The waiter came and announced daily specials that sounded as if the chef had bought too much saffron. We ordered quickly, including another round of drinks, taking care only to distance ourselves from the Greek meat loaf.

“Let’s talk about that report you wrote, the one on the three Germans,” Jacques said. “Think back. Was there anything unusual about it? Did you ever write other reports about individuals your unit brought in to be resettled?”

“Yes. A few times. I didn’t view it as a major part of my job because it really dealt more with personalities than with issues. We had to write those sorts of things now and then because of some problem—a person we brought over was giving us a lot of trouble, like threatening to go to the press, or to go home and make a huge confession and beg for forgiveness. We’d write it to explain what happened, what we’d done to solve the problem. Usually there was to be a follow-up report at some point.”

“Was there a particular problem with any of these three?” Jacques asked.

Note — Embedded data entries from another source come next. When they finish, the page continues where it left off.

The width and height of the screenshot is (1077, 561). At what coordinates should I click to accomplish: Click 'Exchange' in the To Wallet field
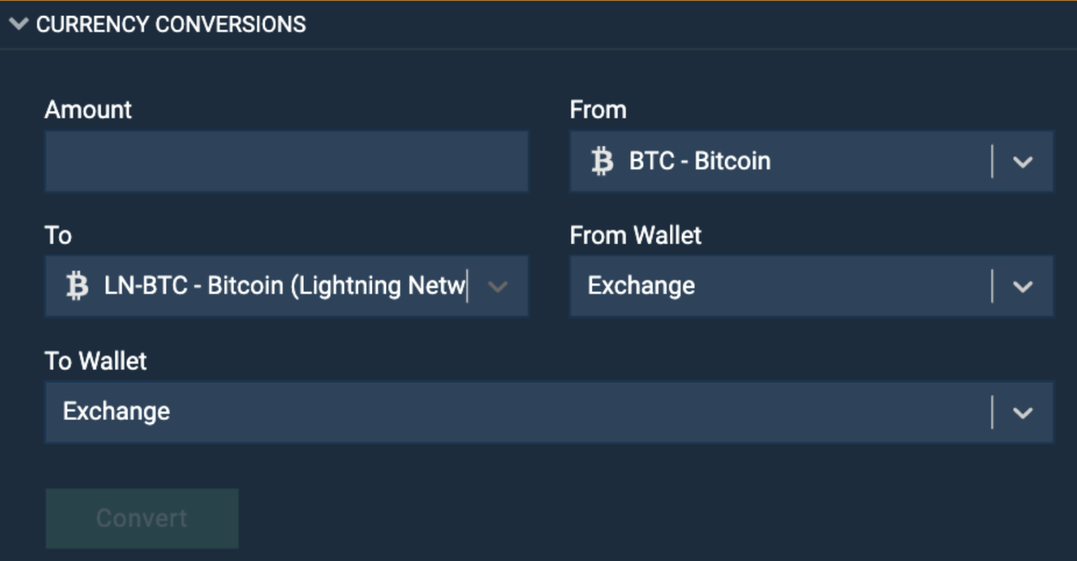[115, 412]
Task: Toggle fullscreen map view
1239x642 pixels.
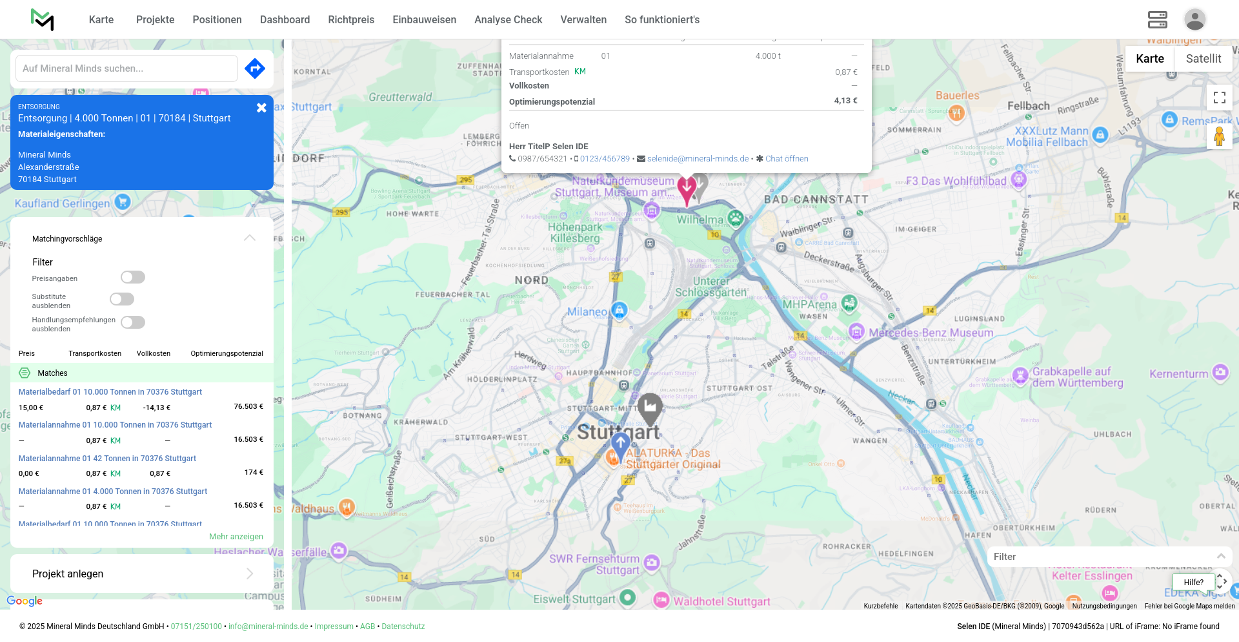Action: point(1219,98)
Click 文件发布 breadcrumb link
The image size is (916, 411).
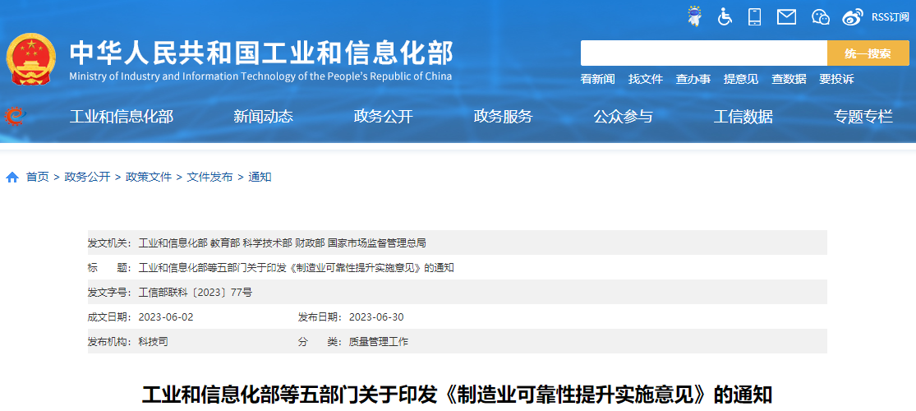tap(209, 177)
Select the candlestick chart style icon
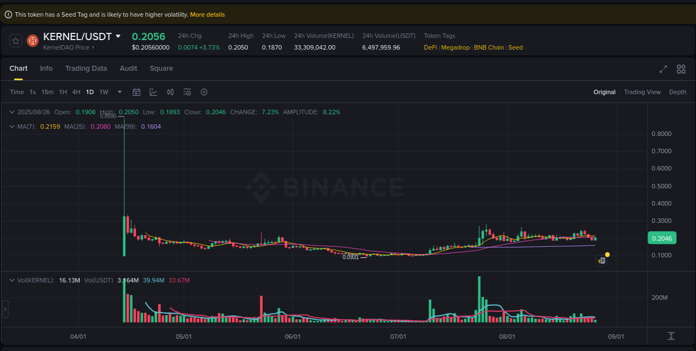 tap(170, 92)
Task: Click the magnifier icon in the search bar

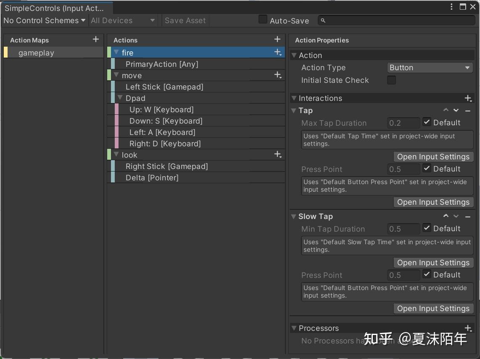Action: point(322,20)
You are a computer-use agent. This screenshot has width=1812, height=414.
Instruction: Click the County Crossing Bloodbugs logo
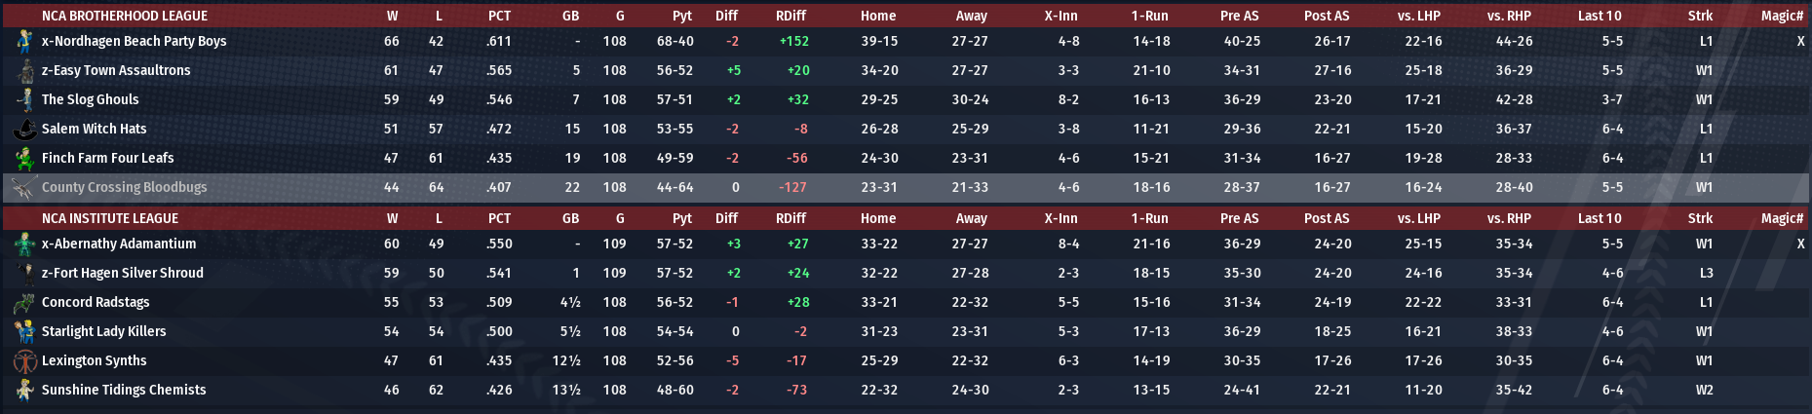24,187
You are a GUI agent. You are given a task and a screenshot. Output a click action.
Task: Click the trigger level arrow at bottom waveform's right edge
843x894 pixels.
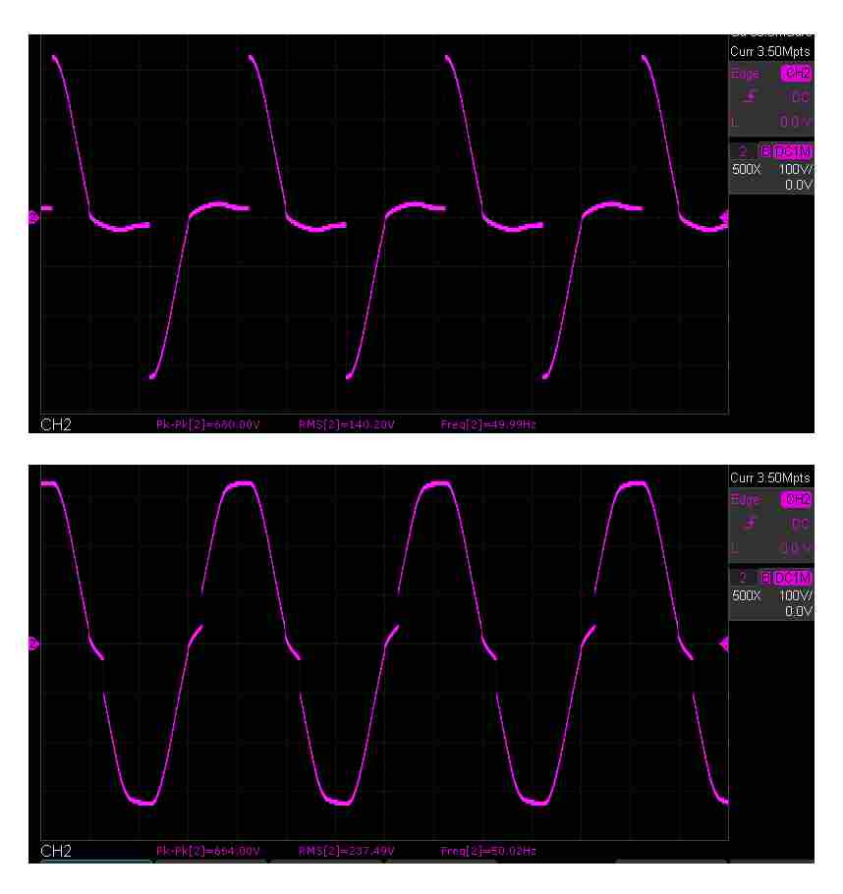724,643
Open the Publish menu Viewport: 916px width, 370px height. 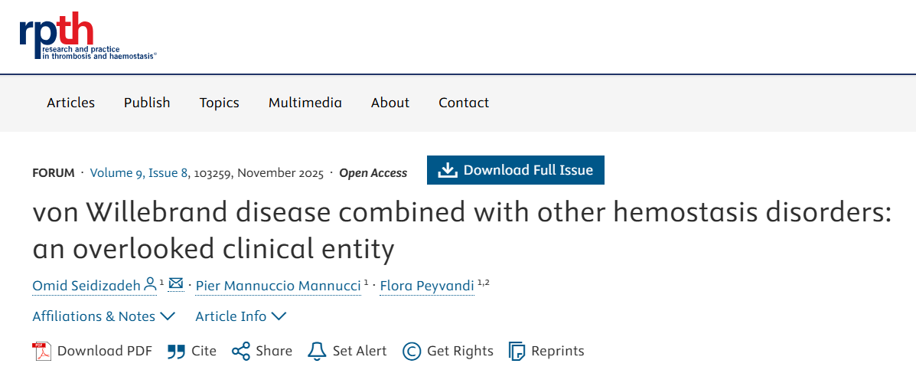point(147,103)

“Now that you mention it, no. They had only been here a month or so, but I guess they were all doing well enough, considering.”

“Then how come the report?”

I closed my eyes and played with the hem of the tablecloth. Why had the report been requested? “Ben had me do it,” I said finally. “Well, he was the one who always gave me my marching orders. He told me to speak to Lisa because she could give a positive spin on how well the three were doing here. I guess the reason he wanted it written was … Give me a second to think.” I did the eye-closed/tablecloth-feeling business again. Then I said, “It had to be as a justification for all the money we spent on the operation. All Ben’s trips, settling them here. This wasn’t some Eastern European labor movement guy we slotted into a low-to middle-level job at the AFL-CIO. These were VIPs in East Germany. They needed more kid glove treatment, plus a lot of cash so they could give capitalism a shot. You had to treat them well. You can’t take someone who is one of the key players in the East German secret police like Gottesman, a supersmart guy who’s a genius at duplicity, and give him a job filling uniform requisition orders for the LAPD.”

“All three of them did all right here,” Huff observed. “I guess that says something about something. But I don’t know what.”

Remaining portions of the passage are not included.